Among the lines of data below, reproduce only those from the one with "Toggle magnet mode in the left toolbar" through the one with "This screenshot has width=1282, height=720.", exactly as they stand, both ends included.

**Data for review:**

+++

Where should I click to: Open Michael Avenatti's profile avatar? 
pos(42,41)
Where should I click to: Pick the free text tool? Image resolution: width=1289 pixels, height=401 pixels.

+++

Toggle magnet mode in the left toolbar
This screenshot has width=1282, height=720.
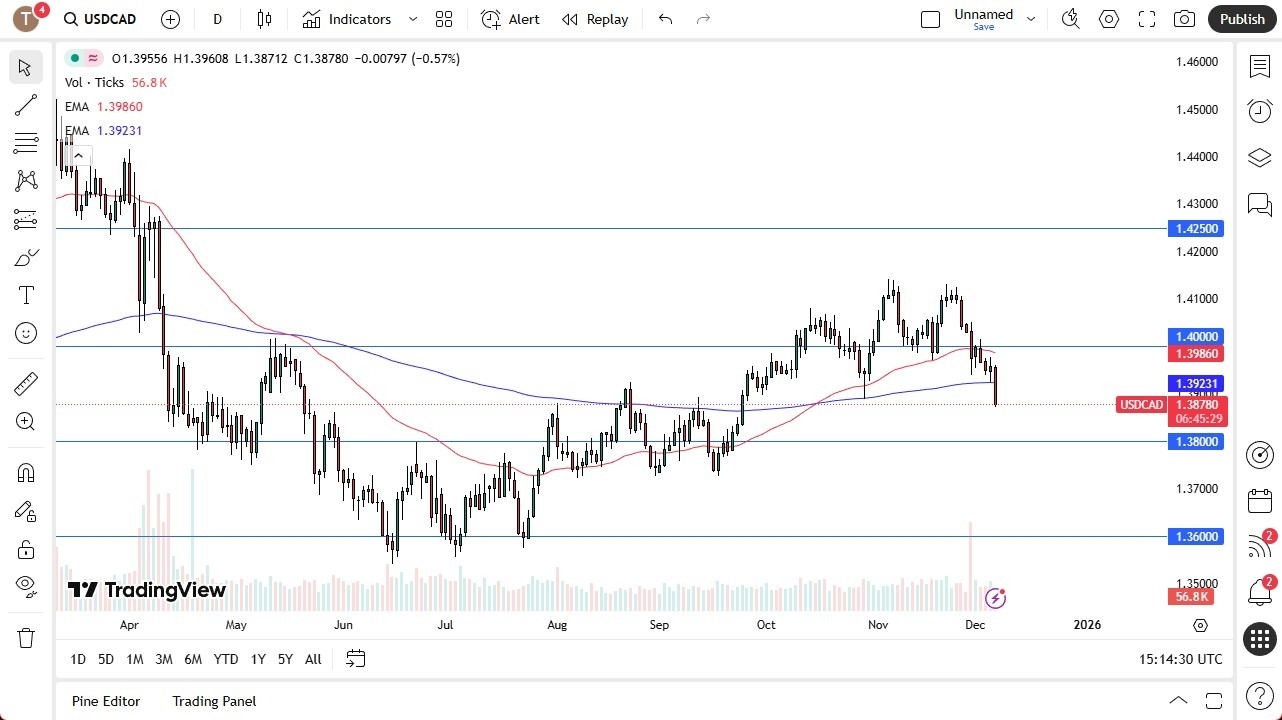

+++

**Exercise result:**
Toggle magnet mode in the left toolbar
This screenshot has width=1282, height=720.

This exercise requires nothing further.